EXERCISE: In the data below, find the lines containing "sidebar" and say how many there are, nothing more.

DATA TO USE:
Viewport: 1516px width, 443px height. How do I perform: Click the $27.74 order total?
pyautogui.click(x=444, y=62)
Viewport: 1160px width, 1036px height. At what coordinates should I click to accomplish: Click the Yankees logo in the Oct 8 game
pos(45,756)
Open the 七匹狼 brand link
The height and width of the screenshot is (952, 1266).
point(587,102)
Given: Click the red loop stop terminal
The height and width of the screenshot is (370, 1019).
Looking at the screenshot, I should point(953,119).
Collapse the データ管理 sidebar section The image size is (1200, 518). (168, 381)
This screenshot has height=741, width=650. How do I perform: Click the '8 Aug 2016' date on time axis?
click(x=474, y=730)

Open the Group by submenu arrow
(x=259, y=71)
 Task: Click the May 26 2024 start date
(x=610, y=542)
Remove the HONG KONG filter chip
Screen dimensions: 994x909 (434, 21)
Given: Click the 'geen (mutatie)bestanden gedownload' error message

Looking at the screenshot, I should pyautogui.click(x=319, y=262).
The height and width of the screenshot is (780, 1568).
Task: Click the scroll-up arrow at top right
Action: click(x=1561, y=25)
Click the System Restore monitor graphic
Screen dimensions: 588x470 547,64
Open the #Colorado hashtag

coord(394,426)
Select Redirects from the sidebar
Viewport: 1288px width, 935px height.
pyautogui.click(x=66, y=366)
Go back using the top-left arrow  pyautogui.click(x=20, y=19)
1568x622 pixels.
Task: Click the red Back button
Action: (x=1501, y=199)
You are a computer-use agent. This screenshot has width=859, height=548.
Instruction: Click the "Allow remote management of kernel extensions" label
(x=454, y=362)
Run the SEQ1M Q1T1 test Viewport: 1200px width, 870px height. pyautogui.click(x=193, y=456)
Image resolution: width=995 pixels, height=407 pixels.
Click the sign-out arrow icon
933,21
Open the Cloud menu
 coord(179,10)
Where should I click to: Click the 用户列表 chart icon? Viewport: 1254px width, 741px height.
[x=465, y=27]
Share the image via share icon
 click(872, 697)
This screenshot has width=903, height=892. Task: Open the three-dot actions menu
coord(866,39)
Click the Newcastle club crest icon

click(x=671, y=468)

WRITTEN ANSWER: 2